* [Set task]
Copy the lines below, swapping "taskbar" for "task bar" everywhere and changing nothing else, and leave the pictures out.
━━━ Records ━━━
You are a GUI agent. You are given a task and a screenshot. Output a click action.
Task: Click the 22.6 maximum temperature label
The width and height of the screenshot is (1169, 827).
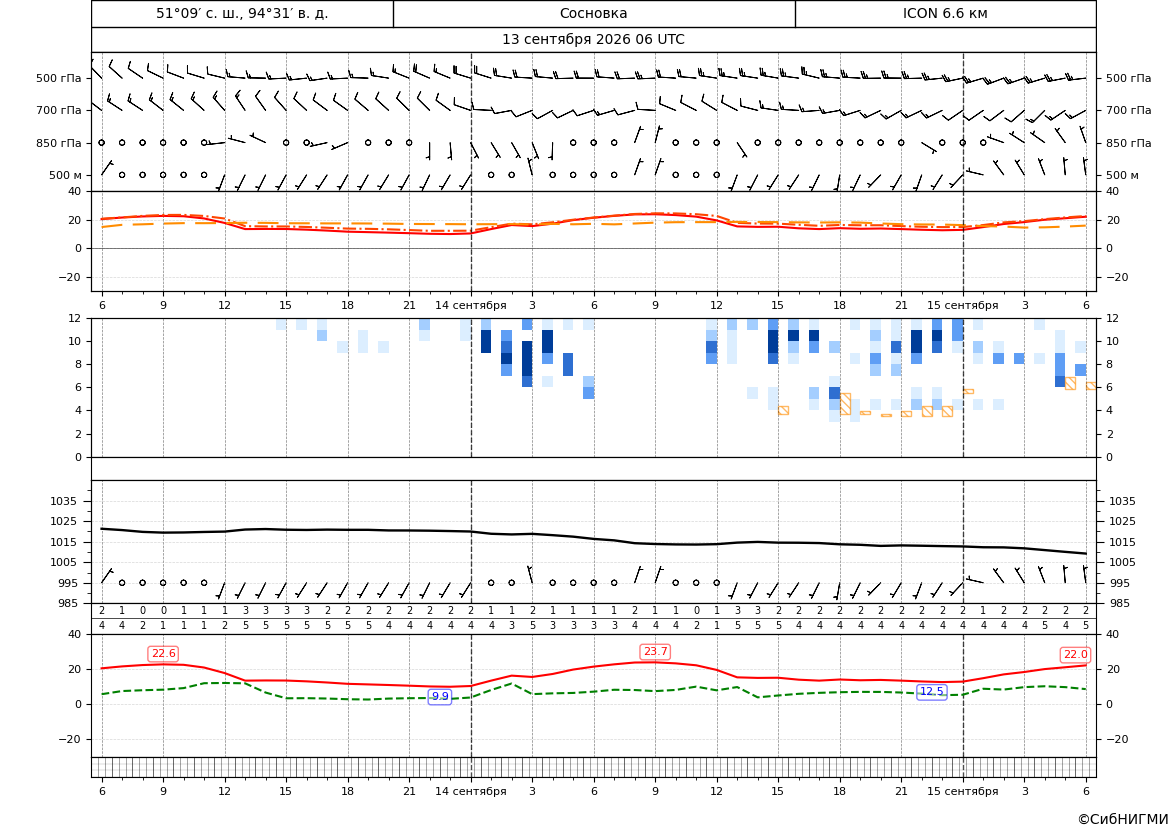163,654
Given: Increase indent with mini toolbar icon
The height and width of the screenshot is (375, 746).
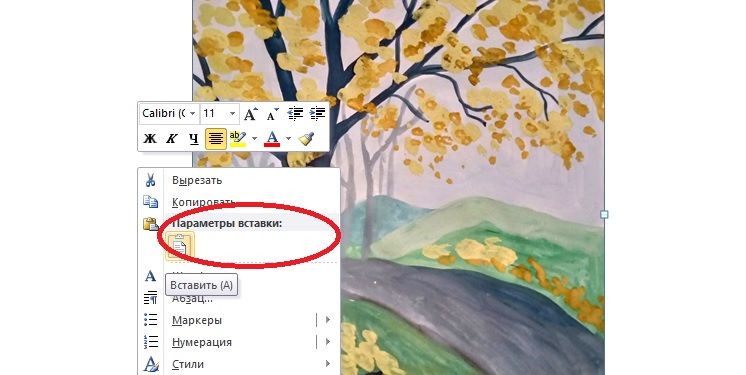Looking at the screenshot, I should (x=317, y=114).
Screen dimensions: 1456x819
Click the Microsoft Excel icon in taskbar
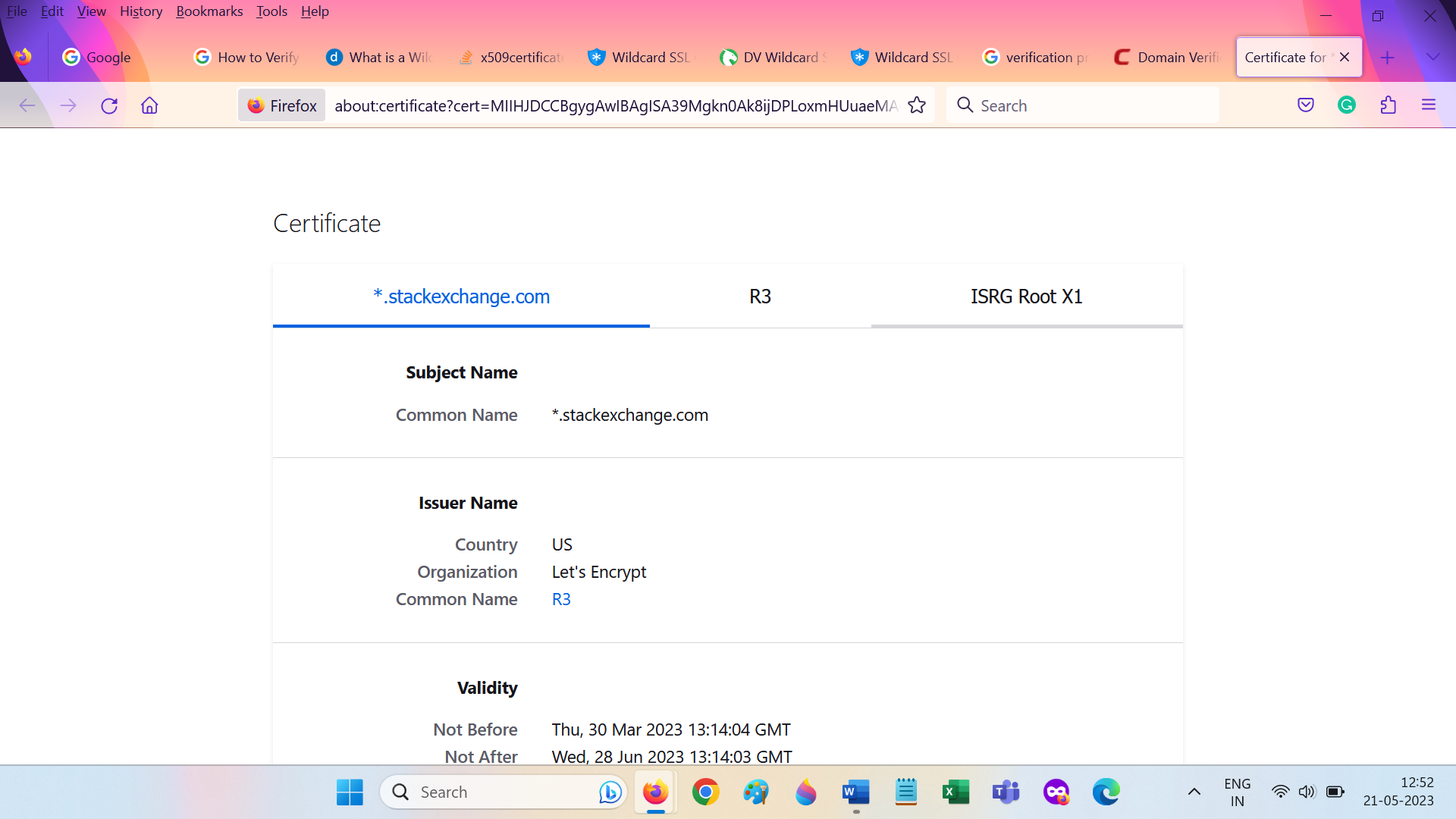[x=955, y=791]
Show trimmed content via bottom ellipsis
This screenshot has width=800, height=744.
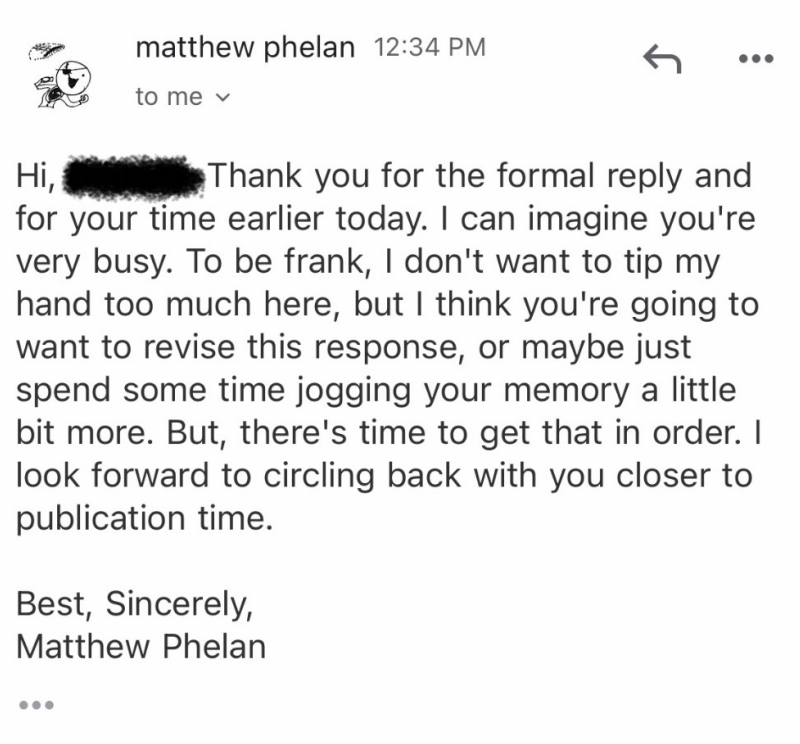[x=35, y=703]
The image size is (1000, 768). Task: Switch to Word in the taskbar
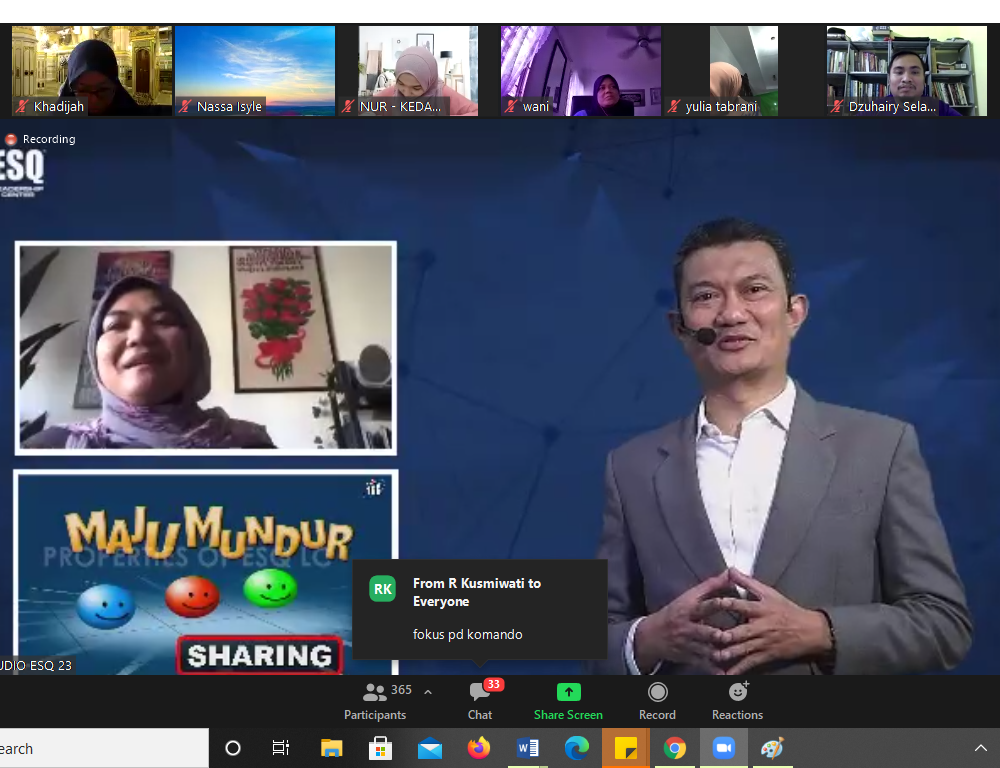(528, 748)
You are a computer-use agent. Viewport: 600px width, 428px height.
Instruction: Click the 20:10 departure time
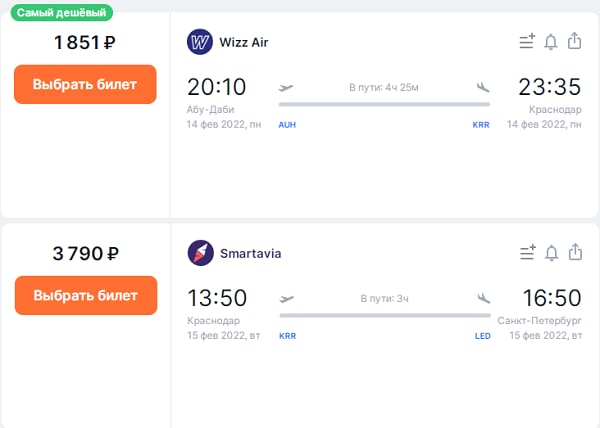pyautogui.click(x=217, y=87)
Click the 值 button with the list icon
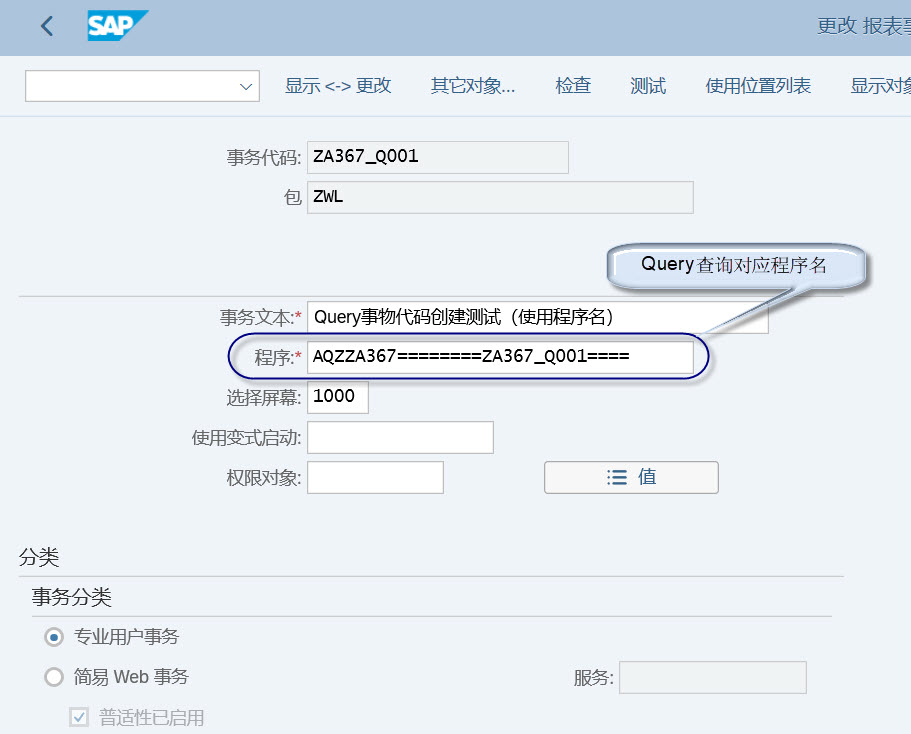The width and height of the screenshot is (911, 734). point(630,477)
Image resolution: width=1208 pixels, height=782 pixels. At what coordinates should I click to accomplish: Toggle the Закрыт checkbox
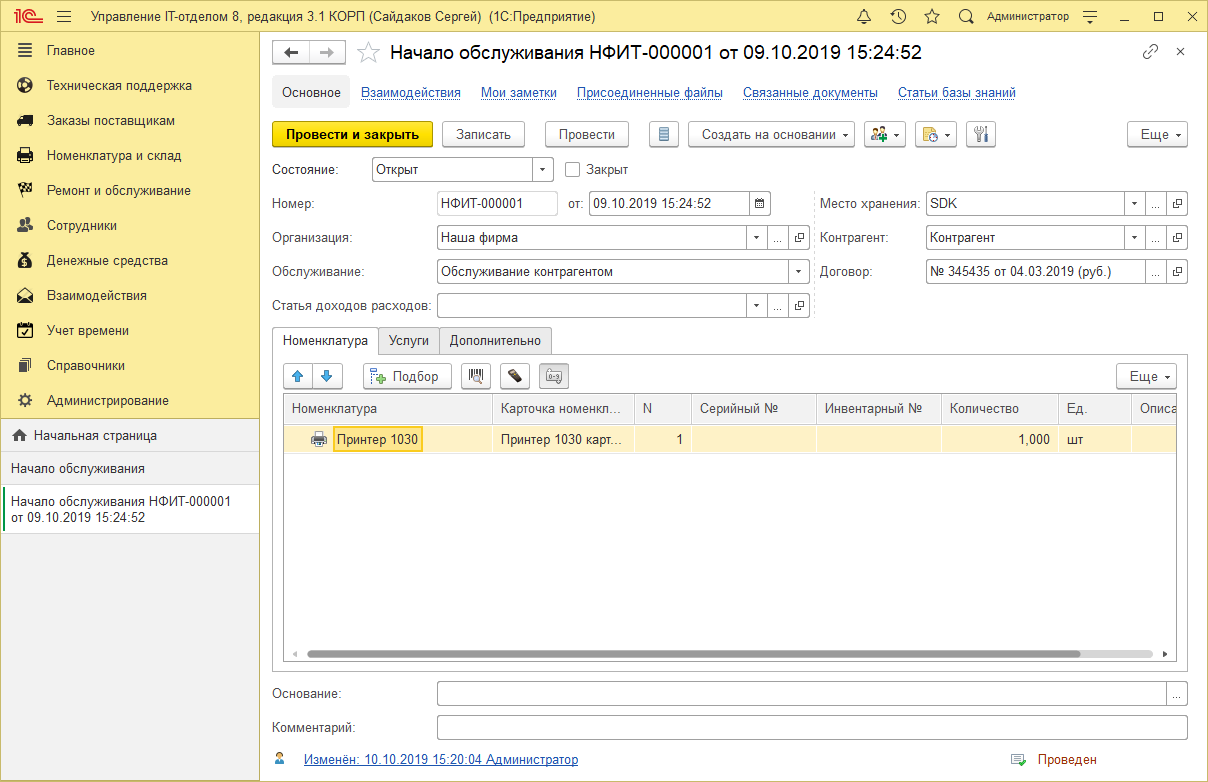point(571,169)
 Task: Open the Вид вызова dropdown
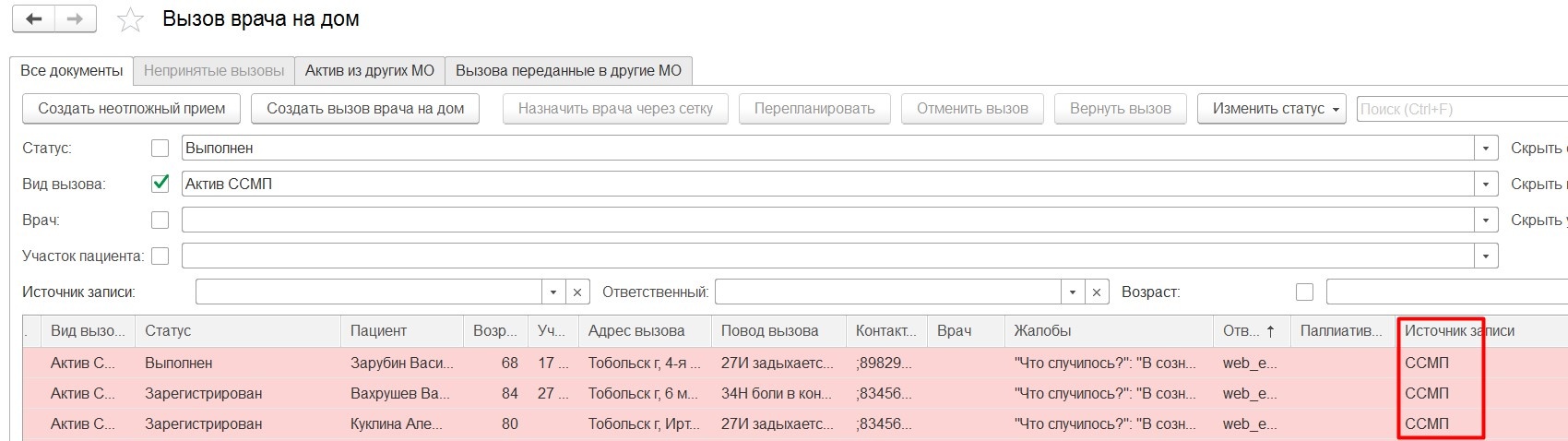pyautogui.click(x=1485, y=184)
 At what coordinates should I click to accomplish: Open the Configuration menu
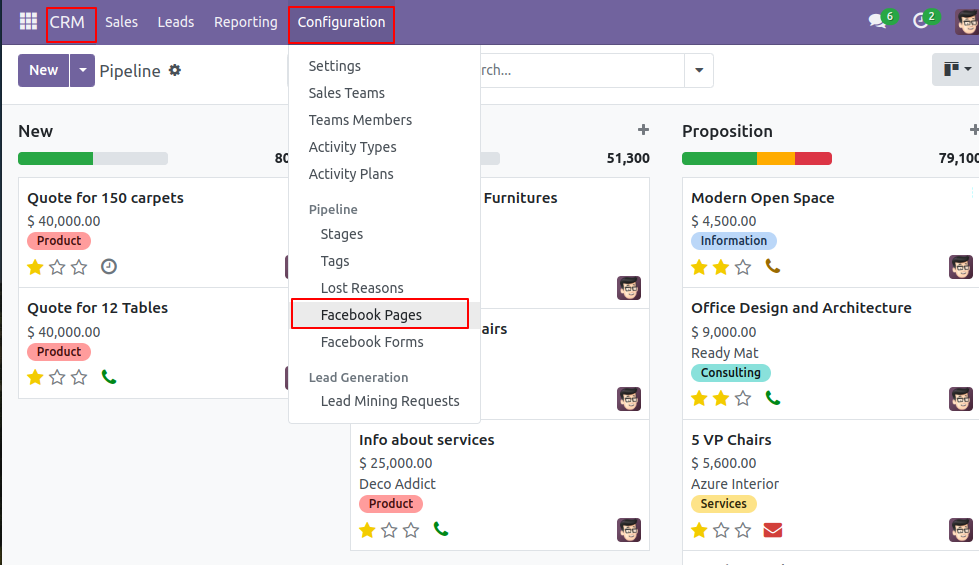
━━━
* [The response]
You are a GUI agent. You are given a task and a screenshot. Output a click action.
Task: Click the 22.6 maximum temperature label
The width and height of the screenshot is (1169, 827).
163,654
Given: Increase indent with mini toolbar icon
The height and width of the screenshot is (375, 746).
Looking at the screenshot, I should (x=317, y=114).
Screen dimensions: 1456x819
Click the Microsoft Excel icon in task bar
[x=955, y=791]
Show trimmed content via bottom ellipsis
This screenshot has width=800, height=744.
[x=35, y=703]
The image size is (1000, 768). Task: Switch to Word in the task bar
(528, 748)
You are a computer-use agent. Viewport: 600px width, 428px height.
Instruction: Click the 20:10 departure time
pyautogui.click(x=217, y=87)
Click the 值 button with the list icon
The width and height of the screenshot is (911, 734). point(630,477)
Image resolution: width=1208 pixels, height=782 pixels. At what coordinates should I click to accomplish: Toggle the Закрыт checkbox
point(571,169)
 Task: Open the Вид вызова dropdown
pyautogui.click(x=1485, y=184)
 At what coordinates should I click to accomplish: Open the Configuration menu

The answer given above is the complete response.